__WORK TO BE COMPLETED__. Print every record below exactly as it stands.
=== DATA EXCERPTS ===
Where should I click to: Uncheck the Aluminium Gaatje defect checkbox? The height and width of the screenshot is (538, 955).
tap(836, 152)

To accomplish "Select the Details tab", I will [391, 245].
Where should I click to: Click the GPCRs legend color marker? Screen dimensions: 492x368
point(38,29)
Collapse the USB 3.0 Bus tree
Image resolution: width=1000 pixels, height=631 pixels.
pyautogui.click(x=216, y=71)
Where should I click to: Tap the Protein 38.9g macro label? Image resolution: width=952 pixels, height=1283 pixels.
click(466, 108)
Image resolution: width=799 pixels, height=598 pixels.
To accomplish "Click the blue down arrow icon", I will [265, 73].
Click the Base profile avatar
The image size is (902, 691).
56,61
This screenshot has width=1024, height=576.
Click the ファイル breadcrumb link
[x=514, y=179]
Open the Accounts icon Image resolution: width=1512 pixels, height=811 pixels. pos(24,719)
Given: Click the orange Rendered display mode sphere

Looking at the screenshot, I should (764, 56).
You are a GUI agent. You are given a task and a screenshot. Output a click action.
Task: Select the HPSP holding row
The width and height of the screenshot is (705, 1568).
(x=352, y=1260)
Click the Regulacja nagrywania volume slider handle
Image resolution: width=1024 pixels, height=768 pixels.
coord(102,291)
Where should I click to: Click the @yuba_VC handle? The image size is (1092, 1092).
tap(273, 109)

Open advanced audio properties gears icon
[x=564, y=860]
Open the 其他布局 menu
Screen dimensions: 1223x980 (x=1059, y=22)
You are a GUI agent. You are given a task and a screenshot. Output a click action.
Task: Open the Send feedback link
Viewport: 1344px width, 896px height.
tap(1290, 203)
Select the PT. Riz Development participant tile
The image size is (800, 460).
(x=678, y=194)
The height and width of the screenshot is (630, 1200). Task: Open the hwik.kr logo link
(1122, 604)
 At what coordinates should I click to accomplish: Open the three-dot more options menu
===
__PROBLEM SOLUTION__.
Where should I click to: Uncheck the Aluminium Gaatje defect checkbox? The height and width of the screenshot is (538, 955).
tap(836, 152)

To accomplish "Select the Details tab", I will [391, 245].
Where should I click to: Click the GPCRs legend color marker? Screen dimensions: 492x368
point(38,29)
Collapse the USB 3.0 Bus tree
Image resolution: width=1000 pixels, height=631 pixels.
pyautogui.click(x=216, y=71)
Where should I click to: Tap the Protein 38.9g macro label? Image resolution: width=952 pixels, height=1283 pixels.
click(466, 108)
Image resolution: width=799 pixels, height=598 pixels.
To accomplish "Click the blue down arrow icon", I will [265, 73].
Click the Base profile avatar
The image size is (902, 691).
56,61
This screenshot has width=1024, height=576.
Click the ファイル breadcrumb link
[x=514, y=179]
Open the Accounts icon Image resolution: width=1512 pixels, height=811 pixels. pos(24,719)
Given: Click the orange Rendered display mode sphere

Looking at the screenshot, I should (764, 56).
You are a GUI agent. You are given a task and a screenshot. Output a click action.
Task: Select the HPSP holding row
The width and height of the screenshot is (705, 1568).
(x=352, y=1260)
Click the Regulacja nagrywania volume slider handle
Image resolution: width=1024 pixels, height=768 pixels.
coord(102,291)
Where should I click to: Click the @yuba_VC handle? The image size is (1092, 1092).
tap(273, 109)

Open advanced audio properties gears icon
[x=564, y=860]
Open the 其他布局 menu
Screen dimensions: 1223x980 (x=1059, y=22)
You are a GUI agent. You are given a task and a screenshot. Output a click action.
Task: Open the Send feedback link
Viewport: 1344px width, 896px height.
tap(1290, 203)
Select the PT. Riz Development participant tile
The image size is (800, 460).
(x=678, y=194)
The height and width of the screenshot is (630, 1200). Task: Open the hwik.kr logo link
(1122, 604)
 At what coordinates should I click to accomplish: Open the three-dot more options menu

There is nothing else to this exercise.